Kelly Ripa Reveals Why She and Husband Mark Consuelos Decided to Quit Drinking 3 Years Ago

While many have admitted they've been drinking a little more in 2020 given the wild turn of unexpected events for everyone, not Kelly Ripa and husband Mark Consuelos. Nope. They gave up drinking three years ago and aren't shy to admit it. The two have been living a rather healthy lifestyle for decades but are open in talking about how they're totally fine not shooting back shots or cheersing champagne glasses anymore.

"We did both quit drinking almost three years ago," Ripa told Parade during an interview. "Not that we were sitting around drinking day and night, but I think that there is something about like clean living — maybe that's what did it. Maybe that's the difference."

She also spoke about it on her own show Live with Kelly and Ryan saying, "They are saying Americans bought less wine in the last year. It's the first drop in a quarter of a century. Now, I believe this is because I quit drinking, that I caused this slip. I have influenced the market." She then joked she made up at least "25 percent" of alcohol sales before choosing to stop drinking. "I'm not saying I've driven people [out of drinking alcohol] I'm saying I stopped buying wine and there's a ... dip."

Ironically, around the time she decided to quit drinking, was the same time Ryan Seacrest joined the show and jokingly credits him for why she quit.
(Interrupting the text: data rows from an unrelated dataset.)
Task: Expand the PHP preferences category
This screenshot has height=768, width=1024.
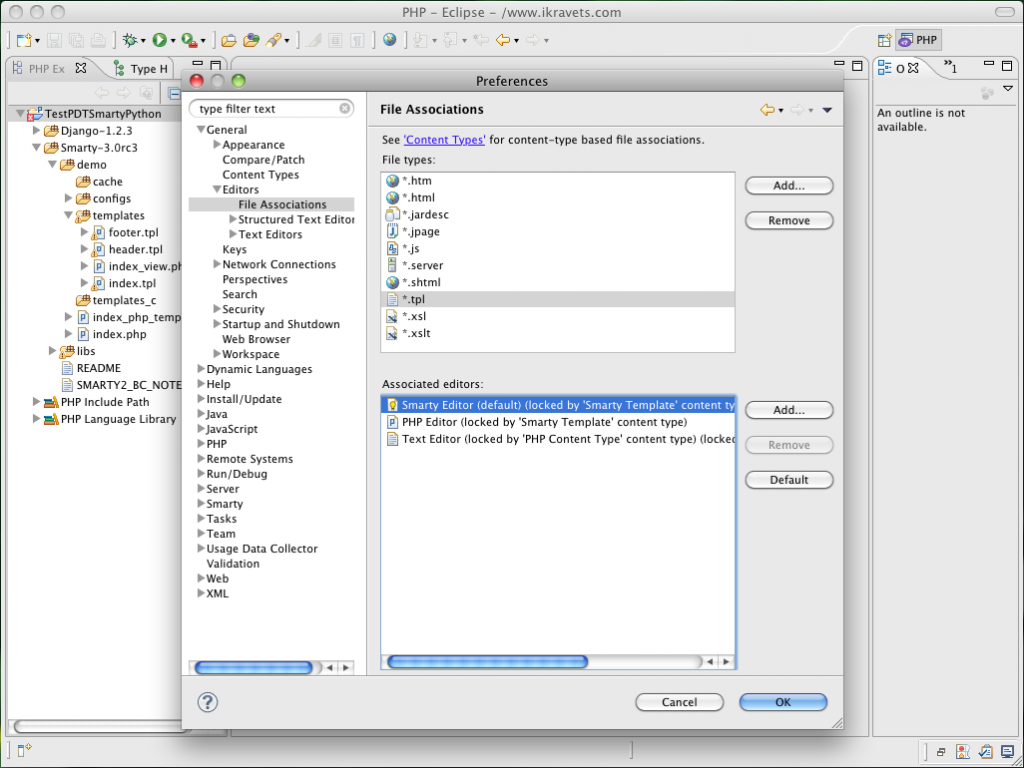Action: coord(202,443)
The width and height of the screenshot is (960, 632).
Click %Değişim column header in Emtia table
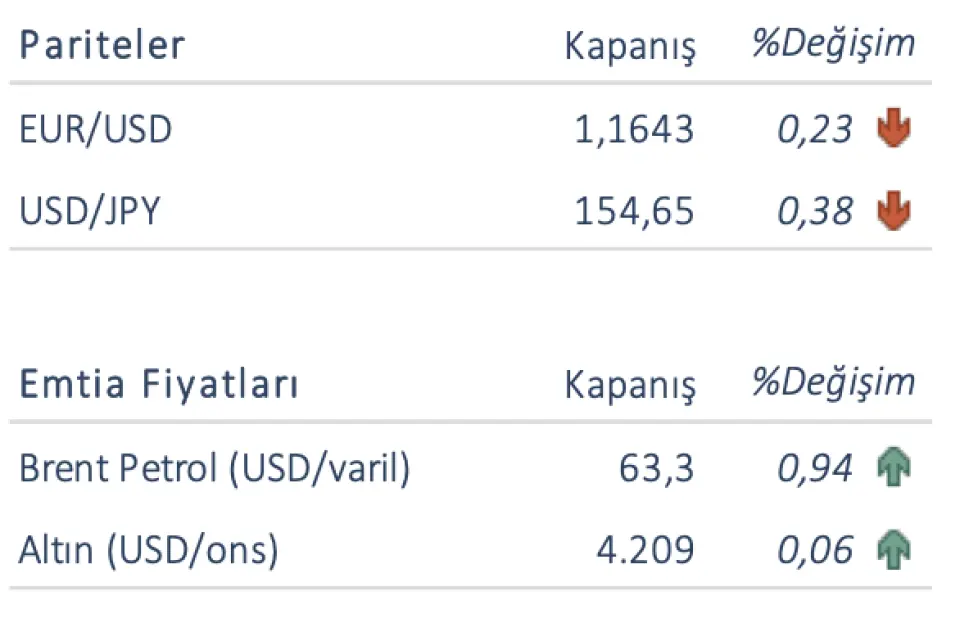(833, 384)
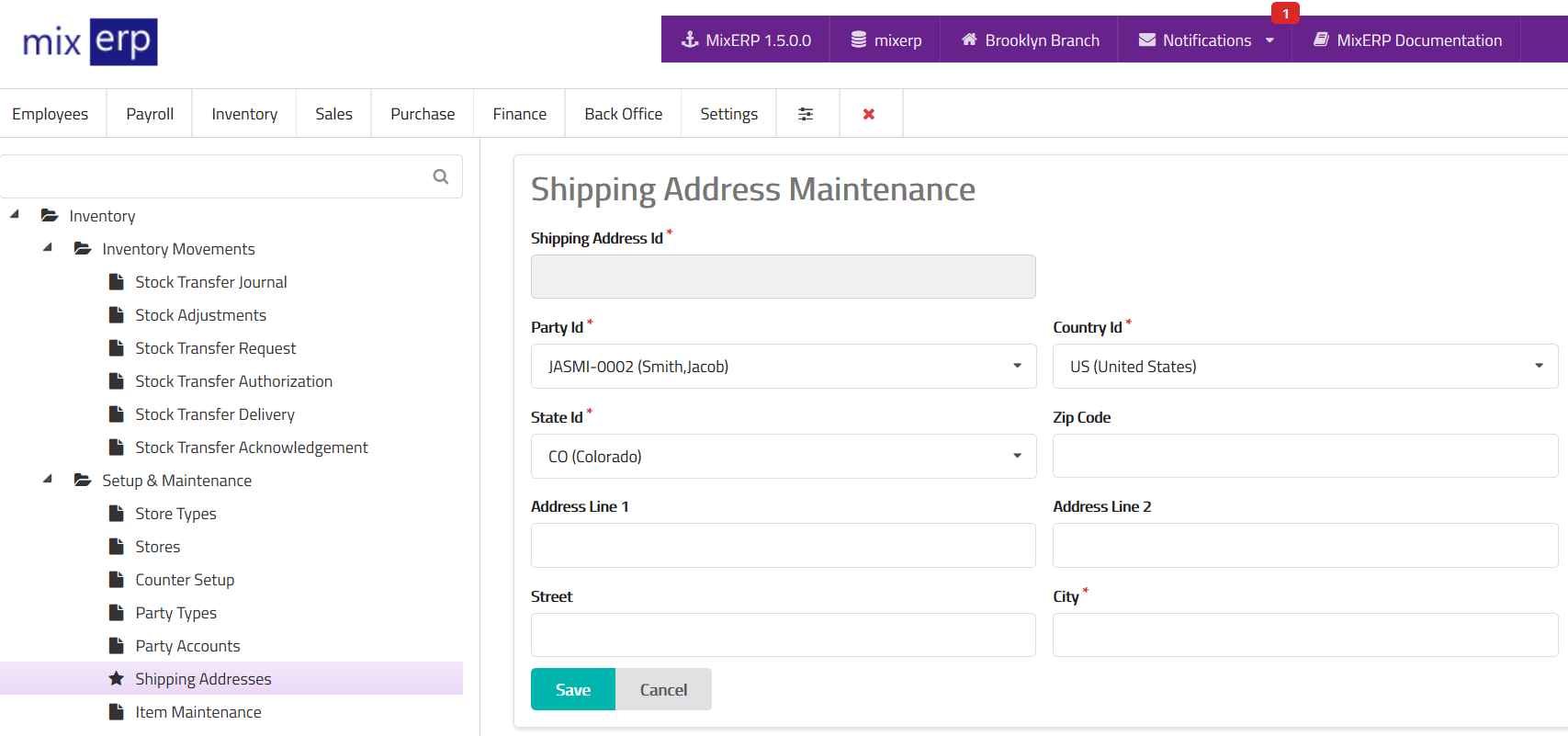Open the Back Office menu
The width and height of the screenshot is (1568, 736).
click(x=623, y=114)
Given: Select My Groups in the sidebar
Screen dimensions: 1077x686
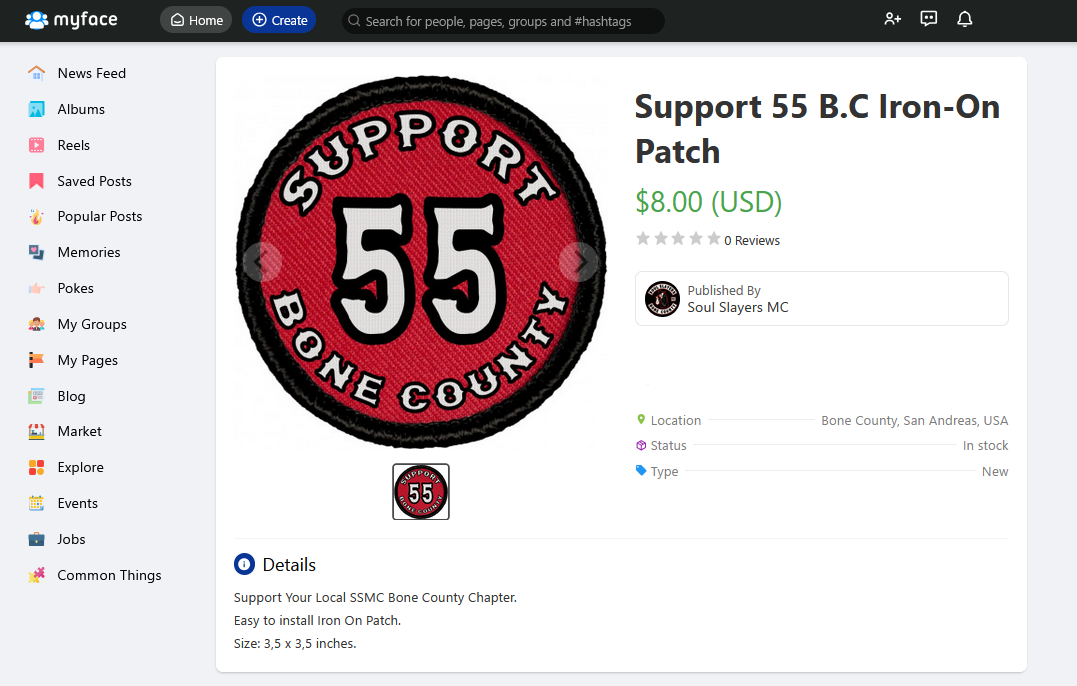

Her husband gushed over his wife complementing how hard she works and says she takes her work and health very seriously. "She works extremely hard in her professional life and her commitment to exercise, healthy diet is admirable and the benefits show," he said. "Yeah, she's wearing a bikini at age 47 and will no doubt wear one for many years to come." Ripa says she focuses on a high-alkaline diet, consuming lots of vegetables and avoids acidic foods. "It has changed my life, it's changed the whole way I think about food."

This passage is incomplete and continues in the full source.